Où va donc cette femme a l’œil brillant d’espoir ?…
Rassurée, elle court vers son triste manoir,
À cette intime voix, de son âme entendue :
« Mère, sèche tes pleurs ; ta fille t’est rendue ! »
Par la Robe attirés, les plus arides cœurs
Ne se peuvent soustraire à ses charmes vainqueurs :
De l’aimant n’est-ce pas la force irrésistible,
À son pôle amenant le fer soudain sensible ?
Émus, brisés, les yeux de larmes obscurcis,
De scandaleux pécheurs, dans le crime endurcis,
Du Dieu qu’ils blasphémaient confessent la doctrine,
Et quittent ce calvaire en frappant leur poitrine ;
À ces libres élans d’un profond repentir,
Dont l’ardeur sympathique en eux se fait sentir,
Les fervents pèlerins, le front dans la poussière,
Mêlent en sanglottant leur commune prière,
Et du temple-palais les antiques échos
Semblent en achever tout bas les derniers mots.

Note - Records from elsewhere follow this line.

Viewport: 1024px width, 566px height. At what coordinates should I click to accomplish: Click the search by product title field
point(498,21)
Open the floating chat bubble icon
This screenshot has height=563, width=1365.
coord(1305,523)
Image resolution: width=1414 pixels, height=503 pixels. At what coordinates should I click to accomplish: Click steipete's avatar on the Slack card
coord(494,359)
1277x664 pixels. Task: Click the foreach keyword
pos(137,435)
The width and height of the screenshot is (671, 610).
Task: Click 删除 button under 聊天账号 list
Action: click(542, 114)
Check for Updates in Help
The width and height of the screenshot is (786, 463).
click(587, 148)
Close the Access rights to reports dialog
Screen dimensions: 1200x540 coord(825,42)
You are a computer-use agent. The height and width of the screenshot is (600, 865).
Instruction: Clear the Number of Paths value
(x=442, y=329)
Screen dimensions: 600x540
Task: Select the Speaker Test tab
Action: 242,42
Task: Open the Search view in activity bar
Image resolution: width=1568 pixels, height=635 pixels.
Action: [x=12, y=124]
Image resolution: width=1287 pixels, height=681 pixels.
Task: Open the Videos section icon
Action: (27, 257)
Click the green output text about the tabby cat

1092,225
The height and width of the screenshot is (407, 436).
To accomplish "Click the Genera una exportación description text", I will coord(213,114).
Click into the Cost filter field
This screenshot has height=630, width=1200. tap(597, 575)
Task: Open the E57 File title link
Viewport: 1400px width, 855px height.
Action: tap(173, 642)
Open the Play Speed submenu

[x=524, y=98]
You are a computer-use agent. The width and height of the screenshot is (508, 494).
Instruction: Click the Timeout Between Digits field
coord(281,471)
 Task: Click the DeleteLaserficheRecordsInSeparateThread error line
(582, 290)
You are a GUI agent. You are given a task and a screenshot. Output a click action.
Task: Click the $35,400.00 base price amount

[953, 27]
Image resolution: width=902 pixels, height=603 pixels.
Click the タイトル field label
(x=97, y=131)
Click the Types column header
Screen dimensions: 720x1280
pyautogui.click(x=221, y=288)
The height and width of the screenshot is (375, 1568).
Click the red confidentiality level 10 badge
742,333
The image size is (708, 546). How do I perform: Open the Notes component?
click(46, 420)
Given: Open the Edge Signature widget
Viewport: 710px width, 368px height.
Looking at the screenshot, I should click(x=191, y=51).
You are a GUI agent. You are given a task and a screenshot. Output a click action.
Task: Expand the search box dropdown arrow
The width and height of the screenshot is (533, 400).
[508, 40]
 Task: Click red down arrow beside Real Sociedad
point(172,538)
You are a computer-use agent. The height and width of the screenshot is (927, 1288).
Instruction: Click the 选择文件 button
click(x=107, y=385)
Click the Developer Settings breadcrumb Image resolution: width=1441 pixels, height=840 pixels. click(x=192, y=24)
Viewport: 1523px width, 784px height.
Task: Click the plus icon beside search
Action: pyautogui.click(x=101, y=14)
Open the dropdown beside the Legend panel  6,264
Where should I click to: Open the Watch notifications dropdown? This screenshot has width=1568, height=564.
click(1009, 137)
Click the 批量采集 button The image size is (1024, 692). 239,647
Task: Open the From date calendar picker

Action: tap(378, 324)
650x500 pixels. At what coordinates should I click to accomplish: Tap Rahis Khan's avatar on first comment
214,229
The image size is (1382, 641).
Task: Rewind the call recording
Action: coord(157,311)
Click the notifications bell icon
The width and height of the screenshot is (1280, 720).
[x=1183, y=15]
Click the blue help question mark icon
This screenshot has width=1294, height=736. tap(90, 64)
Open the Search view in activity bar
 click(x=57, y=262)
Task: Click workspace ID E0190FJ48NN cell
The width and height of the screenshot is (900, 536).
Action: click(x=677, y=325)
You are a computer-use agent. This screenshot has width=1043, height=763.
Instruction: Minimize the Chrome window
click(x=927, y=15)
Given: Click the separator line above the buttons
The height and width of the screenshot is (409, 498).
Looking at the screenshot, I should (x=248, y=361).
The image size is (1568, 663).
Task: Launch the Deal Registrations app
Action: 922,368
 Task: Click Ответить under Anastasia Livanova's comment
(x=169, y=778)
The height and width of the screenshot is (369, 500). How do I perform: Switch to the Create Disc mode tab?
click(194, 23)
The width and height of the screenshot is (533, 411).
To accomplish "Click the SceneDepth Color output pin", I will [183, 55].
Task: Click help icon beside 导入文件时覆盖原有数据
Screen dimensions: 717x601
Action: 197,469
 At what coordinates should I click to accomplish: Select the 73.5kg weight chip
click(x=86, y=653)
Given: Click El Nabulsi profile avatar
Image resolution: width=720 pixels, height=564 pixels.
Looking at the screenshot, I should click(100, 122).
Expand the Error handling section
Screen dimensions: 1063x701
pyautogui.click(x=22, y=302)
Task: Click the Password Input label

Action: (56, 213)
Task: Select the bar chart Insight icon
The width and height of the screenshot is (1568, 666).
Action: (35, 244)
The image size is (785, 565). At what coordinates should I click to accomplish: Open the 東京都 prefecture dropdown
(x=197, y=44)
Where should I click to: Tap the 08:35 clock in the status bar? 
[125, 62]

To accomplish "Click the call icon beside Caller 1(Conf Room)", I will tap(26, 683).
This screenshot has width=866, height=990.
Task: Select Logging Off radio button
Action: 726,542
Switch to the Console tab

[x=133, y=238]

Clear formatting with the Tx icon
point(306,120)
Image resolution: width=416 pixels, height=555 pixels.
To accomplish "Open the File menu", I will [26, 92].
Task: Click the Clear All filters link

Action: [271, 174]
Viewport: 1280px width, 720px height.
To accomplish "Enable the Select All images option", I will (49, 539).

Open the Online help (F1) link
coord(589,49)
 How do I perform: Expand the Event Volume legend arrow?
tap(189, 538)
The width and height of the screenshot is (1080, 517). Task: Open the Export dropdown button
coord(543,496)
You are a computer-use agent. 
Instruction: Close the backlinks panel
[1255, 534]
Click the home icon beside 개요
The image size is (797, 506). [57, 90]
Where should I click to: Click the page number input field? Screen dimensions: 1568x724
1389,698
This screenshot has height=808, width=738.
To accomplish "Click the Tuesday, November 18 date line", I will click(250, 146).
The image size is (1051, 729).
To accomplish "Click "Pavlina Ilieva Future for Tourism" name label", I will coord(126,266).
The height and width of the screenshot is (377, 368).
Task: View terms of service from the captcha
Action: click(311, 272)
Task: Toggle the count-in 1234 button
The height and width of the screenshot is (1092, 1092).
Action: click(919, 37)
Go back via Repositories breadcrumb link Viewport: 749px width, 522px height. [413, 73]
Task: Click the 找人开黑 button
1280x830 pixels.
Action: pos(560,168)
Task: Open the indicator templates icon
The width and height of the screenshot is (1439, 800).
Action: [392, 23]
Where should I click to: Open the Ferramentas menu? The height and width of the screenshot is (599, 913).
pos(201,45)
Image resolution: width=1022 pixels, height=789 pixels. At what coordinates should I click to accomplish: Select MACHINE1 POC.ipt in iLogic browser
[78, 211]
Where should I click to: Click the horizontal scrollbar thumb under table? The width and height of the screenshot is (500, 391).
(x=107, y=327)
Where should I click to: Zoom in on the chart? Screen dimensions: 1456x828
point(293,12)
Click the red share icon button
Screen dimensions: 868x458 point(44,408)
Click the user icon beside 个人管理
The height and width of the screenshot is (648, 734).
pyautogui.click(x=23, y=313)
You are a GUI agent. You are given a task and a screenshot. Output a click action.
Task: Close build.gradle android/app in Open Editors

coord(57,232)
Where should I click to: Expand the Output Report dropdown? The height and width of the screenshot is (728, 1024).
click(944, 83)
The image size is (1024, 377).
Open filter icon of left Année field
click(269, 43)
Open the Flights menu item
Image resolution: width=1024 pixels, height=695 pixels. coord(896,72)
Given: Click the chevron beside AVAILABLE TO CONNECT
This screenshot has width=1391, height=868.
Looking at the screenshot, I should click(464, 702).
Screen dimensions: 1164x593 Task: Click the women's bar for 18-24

Noble Tunique, à toi l’honneur de ces merveilles
Qu’à la clarté du jour ou dans la nuit des veilles,
Écrasant le superbe, exaltant les petits,
Daigna faire éclater le Dieu que tu vêtis !
Mais, après ce triomphe, après cette victoire,
Il te manquait encore une suprême gloire.
De même qu’au Cénacle, entre les douze amis
Du grand Libérateur aux nations promis,
Dans le banquet d’amour tu vis surgir un traître ;
Ainsi, parmi les clercs, sous l’étole du prêtre,

Il fallait qu’en nos jours un nouvel apostat,
Ne te pouvant livrer, lâchement t’insultât ;
Qu’à défaut d’arguments, à défaut de génie,
S’armant et du mensonge et de la calomnie,
Aux sublimes devoirs d’un apôtre-pasteur,
Sectaire, il préférât le rôle d’imposteur,
Et, pour te travestir en objet de risée,
Fatiguât les chrétiens de sa voix méprisée.
Cette gloire, tu l’as : à tes droits en faisceau
D’un immortel cachet elle imprime le sceau !


Séparateur


Emblême de fortune ou splendide ou mauvaise,
Par ses vieux souvenirs, à mon âme française,
Ô cité des Césars, ton nom sourit et plut ;
Et quand tu m’apparus, je m’écriai, plein d’aise :
Salut, Trêves, salut !

Comme un cerf altéré qui court à l’onde pure,
Pour contempler du Christ la Robe sans couture
Avide pèlerin j’ai quitté mon Nancy :
À mes yeux tu donnas cette noble pâture ;
Merci, Trêves, merci !

Du sarcasme insolent, de l’insulte ironique,
À d’autres de subir la fougue tyrannique !
En attendant qu’un jour de Jésus, l’Homme-Dieu,
Je revienne en tes murs vénérer la Tunique,
Adieu, Trêves, adieu !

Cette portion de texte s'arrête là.